#### [ACTION ITEM]
One part of the entries below is wanted: the lines from the one containing "Go to the Content" through the one containing "Given: Click the history". Write those out exactly and nothing else.

────────────────────────────────────────

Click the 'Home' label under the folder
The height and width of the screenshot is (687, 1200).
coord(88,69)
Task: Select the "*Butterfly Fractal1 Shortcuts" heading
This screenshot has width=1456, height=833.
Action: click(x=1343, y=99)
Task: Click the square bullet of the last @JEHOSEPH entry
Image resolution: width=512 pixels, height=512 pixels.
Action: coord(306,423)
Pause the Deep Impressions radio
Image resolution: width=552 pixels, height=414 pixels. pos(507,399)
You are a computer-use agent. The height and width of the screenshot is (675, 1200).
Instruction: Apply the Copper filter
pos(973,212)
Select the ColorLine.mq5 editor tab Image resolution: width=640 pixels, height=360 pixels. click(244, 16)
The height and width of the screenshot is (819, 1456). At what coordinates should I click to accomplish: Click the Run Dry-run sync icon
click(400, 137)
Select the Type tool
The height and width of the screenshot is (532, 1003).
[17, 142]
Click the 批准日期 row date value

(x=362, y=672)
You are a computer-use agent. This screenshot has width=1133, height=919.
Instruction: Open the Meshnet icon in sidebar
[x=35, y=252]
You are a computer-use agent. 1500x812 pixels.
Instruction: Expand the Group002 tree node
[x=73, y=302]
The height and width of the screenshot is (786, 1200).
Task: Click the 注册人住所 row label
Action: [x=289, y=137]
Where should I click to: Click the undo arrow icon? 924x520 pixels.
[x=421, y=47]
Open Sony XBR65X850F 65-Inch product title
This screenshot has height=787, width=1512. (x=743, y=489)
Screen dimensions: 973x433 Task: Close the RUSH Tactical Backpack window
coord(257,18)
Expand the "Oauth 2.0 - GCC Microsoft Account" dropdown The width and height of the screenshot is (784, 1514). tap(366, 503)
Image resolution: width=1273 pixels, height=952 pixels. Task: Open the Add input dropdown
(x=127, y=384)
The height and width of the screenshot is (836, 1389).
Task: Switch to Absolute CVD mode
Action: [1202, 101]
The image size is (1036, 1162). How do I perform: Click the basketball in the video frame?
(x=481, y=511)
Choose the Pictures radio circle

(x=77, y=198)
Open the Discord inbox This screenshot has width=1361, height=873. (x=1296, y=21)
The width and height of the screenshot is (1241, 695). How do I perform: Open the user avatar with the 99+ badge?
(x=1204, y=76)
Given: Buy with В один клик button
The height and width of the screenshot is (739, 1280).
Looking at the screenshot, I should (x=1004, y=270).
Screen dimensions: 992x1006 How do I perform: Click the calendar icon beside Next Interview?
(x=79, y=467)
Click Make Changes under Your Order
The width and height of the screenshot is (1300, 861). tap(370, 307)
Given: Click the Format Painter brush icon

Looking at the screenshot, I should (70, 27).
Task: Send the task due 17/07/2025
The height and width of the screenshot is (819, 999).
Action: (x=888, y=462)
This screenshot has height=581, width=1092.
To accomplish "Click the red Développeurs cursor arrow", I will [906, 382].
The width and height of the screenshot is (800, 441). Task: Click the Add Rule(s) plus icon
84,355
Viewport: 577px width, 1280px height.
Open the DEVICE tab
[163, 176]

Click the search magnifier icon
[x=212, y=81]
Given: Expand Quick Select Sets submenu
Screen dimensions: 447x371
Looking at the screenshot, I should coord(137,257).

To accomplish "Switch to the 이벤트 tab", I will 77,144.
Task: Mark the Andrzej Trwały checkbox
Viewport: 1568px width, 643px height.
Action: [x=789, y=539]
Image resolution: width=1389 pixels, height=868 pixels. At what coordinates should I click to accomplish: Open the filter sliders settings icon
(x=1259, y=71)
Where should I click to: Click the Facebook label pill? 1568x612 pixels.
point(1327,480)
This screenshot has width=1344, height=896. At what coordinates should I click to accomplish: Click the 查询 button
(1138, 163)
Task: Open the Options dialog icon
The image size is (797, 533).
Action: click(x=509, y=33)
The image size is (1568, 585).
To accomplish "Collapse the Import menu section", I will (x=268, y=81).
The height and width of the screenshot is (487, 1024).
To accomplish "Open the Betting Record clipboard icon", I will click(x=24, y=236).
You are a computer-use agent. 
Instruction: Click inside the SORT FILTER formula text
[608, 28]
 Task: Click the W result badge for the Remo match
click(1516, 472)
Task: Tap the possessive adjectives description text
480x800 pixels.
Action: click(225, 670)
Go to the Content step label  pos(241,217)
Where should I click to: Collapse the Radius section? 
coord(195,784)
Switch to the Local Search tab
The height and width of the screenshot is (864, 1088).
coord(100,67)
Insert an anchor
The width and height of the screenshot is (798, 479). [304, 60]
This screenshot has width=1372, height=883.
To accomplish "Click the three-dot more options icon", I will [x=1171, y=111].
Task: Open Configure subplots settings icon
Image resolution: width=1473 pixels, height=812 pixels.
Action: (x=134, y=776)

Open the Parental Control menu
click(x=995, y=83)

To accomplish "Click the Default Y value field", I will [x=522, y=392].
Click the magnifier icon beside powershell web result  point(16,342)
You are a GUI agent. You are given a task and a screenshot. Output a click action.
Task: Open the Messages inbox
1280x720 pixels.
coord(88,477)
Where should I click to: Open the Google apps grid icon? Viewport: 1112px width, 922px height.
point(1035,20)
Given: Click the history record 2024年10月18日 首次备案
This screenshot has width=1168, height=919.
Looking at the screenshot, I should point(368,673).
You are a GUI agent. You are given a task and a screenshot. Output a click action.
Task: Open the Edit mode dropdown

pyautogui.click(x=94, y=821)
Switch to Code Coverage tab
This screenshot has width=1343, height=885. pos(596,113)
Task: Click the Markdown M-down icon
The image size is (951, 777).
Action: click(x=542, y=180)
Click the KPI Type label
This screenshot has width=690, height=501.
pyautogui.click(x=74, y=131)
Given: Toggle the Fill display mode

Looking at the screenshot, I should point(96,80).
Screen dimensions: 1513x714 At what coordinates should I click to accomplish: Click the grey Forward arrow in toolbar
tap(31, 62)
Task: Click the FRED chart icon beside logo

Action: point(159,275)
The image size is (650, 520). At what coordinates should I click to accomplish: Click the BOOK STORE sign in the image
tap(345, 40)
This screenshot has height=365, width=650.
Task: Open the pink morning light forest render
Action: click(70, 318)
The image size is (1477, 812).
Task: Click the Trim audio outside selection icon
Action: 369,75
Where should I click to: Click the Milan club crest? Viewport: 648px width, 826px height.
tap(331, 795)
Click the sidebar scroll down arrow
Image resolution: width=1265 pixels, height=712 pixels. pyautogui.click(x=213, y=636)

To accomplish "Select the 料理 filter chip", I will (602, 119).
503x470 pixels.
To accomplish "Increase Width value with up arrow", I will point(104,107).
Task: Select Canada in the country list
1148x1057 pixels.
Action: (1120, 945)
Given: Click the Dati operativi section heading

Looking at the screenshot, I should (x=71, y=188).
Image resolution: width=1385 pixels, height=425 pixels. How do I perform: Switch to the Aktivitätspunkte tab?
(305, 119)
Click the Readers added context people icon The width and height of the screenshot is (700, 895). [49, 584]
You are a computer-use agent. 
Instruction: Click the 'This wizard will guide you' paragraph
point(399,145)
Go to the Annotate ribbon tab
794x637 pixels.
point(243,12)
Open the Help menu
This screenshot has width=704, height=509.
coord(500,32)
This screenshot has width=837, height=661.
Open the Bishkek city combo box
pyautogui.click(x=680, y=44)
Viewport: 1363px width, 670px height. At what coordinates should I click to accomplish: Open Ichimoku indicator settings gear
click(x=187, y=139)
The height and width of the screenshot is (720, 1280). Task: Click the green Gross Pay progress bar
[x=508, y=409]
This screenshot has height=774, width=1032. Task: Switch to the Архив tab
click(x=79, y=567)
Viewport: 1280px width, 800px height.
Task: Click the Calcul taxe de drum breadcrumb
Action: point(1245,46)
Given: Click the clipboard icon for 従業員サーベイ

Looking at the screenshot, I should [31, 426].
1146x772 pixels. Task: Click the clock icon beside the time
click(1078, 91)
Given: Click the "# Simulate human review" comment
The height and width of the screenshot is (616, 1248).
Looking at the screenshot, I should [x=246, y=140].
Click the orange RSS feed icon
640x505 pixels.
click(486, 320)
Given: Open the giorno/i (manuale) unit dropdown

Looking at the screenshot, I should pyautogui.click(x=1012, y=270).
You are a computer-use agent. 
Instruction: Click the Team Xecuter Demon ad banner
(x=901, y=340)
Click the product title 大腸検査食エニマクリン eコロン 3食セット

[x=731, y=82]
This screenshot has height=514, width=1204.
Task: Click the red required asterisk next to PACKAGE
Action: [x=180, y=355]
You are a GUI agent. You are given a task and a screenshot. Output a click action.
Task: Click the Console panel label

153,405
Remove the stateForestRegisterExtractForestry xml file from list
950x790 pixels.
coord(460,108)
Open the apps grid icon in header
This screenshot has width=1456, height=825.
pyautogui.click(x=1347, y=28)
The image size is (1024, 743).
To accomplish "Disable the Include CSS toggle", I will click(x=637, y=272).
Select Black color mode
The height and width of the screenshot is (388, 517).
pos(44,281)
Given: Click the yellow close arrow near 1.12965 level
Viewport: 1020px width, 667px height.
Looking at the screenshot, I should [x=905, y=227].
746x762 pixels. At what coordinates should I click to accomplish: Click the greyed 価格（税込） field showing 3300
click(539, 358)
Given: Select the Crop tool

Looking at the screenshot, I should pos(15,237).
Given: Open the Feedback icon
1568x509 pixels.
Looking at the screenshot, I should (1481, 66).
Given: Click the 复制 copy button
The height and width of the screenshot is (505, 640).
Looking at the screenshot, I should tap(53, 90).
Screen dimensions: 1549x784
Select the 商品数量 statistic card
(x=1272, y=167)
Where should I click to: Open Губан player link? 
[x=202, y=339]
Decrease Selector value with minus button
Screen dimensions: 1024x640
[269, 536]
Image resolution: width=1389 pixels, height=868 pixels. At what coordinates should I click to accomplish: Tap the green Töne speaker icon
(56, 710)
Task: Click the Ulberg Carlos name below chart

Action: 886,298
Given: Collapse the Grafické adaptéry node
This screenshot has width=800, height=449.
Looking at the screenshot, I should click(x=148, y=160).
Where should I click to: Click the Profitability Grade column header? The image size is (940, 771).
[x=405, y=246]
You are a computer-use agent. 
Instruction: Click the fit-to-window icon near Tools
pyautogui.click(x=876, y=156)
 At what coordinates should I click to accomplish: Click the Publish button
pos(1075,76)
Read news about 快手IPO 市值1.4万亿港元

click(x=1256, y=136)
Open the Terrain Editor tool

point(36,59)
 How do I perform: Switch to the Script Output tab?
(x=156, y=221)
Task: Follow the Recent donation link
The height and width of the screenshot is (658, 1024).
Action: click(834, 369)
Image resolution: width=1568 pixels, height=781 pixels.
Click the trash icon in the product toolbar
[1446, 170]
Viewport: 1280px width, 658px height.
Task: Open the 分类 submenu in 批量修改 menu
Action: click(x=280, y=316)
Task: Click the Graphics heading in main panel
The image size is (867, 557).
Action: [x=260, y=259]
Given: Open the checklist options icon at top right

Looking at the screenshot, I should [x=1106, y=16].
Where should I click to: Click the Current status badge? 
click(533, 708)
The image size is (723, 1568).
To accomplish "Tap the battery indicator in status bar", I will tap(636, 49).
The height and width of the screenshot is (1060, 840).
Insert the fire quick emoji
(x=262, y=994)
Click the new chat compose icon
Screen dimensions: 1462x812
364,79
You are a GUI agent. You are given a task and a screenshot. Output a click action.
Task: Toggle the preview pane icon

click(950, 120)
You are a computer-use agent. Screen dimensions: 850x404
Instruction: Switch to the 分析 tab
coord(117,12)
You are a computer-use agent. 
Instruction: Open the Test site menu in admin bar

────────────────────────────────────────

#### [RESPONSE AREA]
Go to the Content step label  pos(241,217)
Where should I click to: Collapse the Radius section? 
coord(195,784)
Switch to the Local Search tab
The height and width of the screenshot is (864, 1088).
coord(100,67)
Insert an anchor
The width and height of the screenshot is (798, 479). [304, 60]
This screenshot has width=1372, height=883.
To accomplish "Click the three-dot more options icon", I will [x=1171, y=111].
Task: Open Configure subplots settings icon
Image resolution: width=1473 pixels, height=812 pixels.
Action: (x=134, y=776)

Open the Parental Control menu
click(x=995, y=83)

To accomplish "Click the Default Y value field", I will [x=522, y=392].
Click the magnifier icon beside powershell web result  point(16,342)
You are a GUI agent. You are given a task and a screenshot. Output a click action.
Task: Open the Messages inbox
1280x720 pixels.
coord(88,477)
Where should I click to: Open the Google apps grid icon? Viewport: 1112px width, 922px height.
point(1035,20)
Given: Click the history record 2024年10月18日 首次备案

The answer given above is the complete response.